● EXTRACTED TEXT:

--------------------

Quinn Culver (Feb 19 2023 at 16:59):
I thought that since you said a structure
is overkill, your suggestion was intended to supplant it, @Eric Wieser . What would you recommend be used instead of structure
here?
Eric Wieser (Feb 19 2023 at 17:01):
structure
is overkill for the_div_ring
(that's what I intepreted "here" as in your question)
Eric Wieser (Feb 19 2023 at 17:01):
The thing I was implying you should not write is
structure the_div_ring (c : proj_plane_div_config P L) : Type* :=
(val : P)
(property : is_between x c.a₁ c.a₂)
Eric Wieser (Feb 19 2023 at 17:05):
Quinn Culver said:
My only idea is to use
variable
s andconstant
s as below, but that feels wrong.variables a₁ a₂ c₁₃ c₂₃ : P constant axiom3_alt : four_points_no_three_collinear L a₁ a₂ c₁₃ c₂₃ constant ha₁a₂ : a₁ ≠ a₂ def the_div_ring : Type* := { x : P // (x ∈ mk_line ha₁a₂) ∧ x ≠ a₂}
Just to be clear, this approach would be fine if you used variables
intead of constant
; but you'd have to write x : the_div_ring a₁ a₂ c₁₃ c₂₃ axiom3_alt ha₁a₂
instead of x : the_div_ring c
or x : coe_sort c
. structure
lets you take a bunch of variables and combine them into a single variable.
Quinn Culver (Feb 19 2023 at 17:06):
My god, people in this forum are so helpful. Thanks!

--------------------

● DATA:

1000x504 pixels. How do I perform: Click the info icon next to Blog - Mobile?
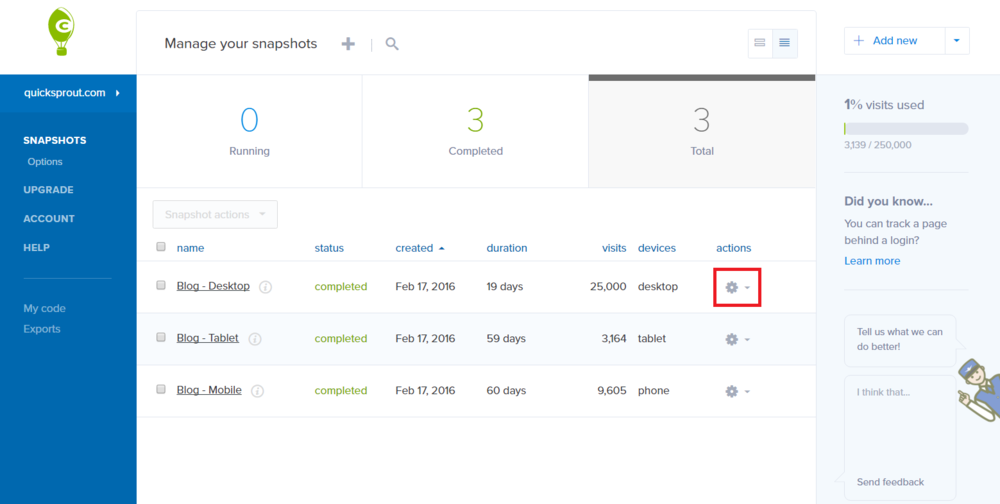point(257,391)
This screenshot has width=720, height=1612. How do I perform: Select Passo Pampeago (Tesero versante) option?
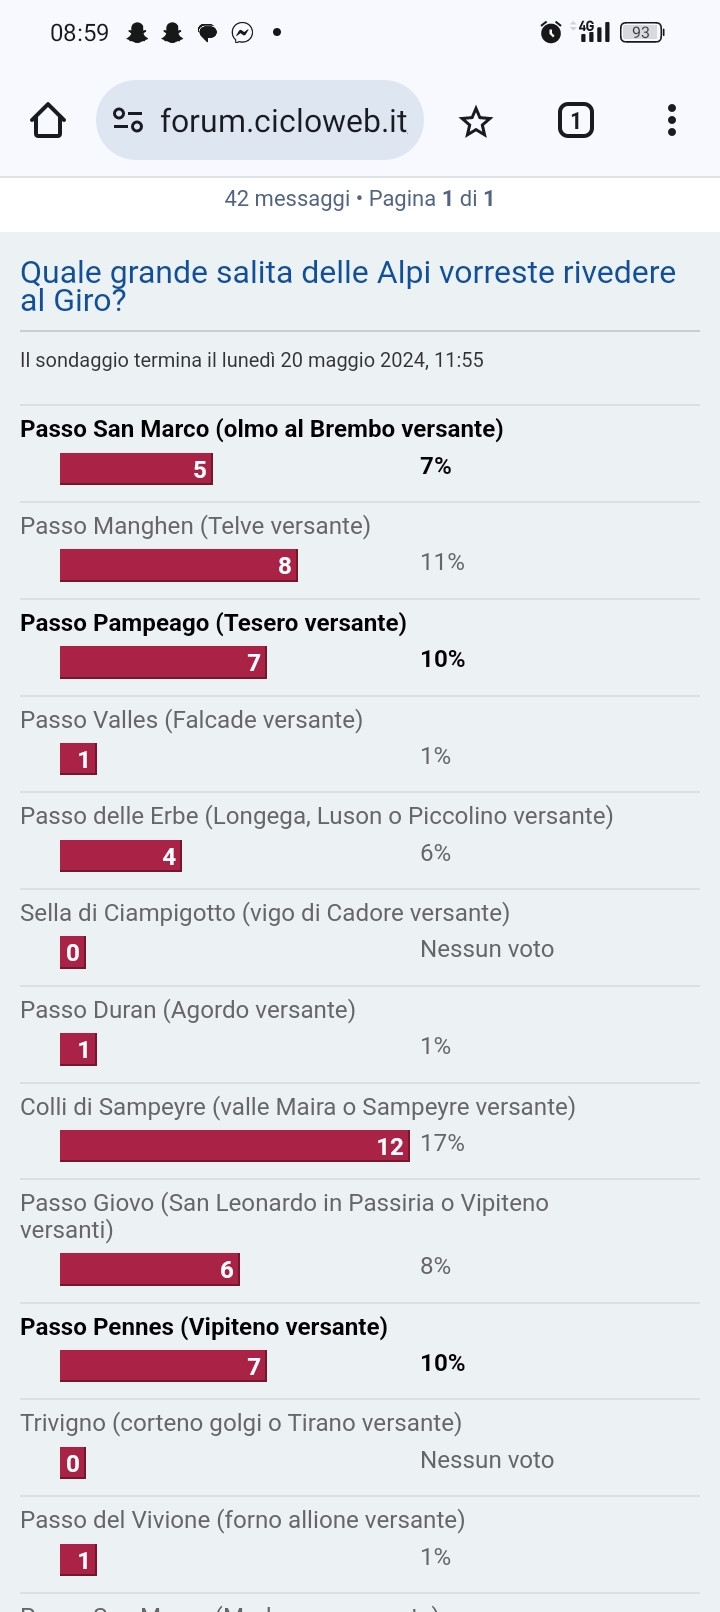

--------------------

● EXERCISE GOAL:
Answer these questions about the forum thread.
1. For what does Eric Wieser say a structure is overkill?
2. In Quinn Culver's idea, which keyword does Eric Wieser say should be replaced with variables?
3. According to Eric Wieser, what does structure let you do?
The lines play no part in this work.

● FINISHED ANSWER:
1. the_div_ring
2. constant
3. Take a bunch of variables and combine them into a single variable.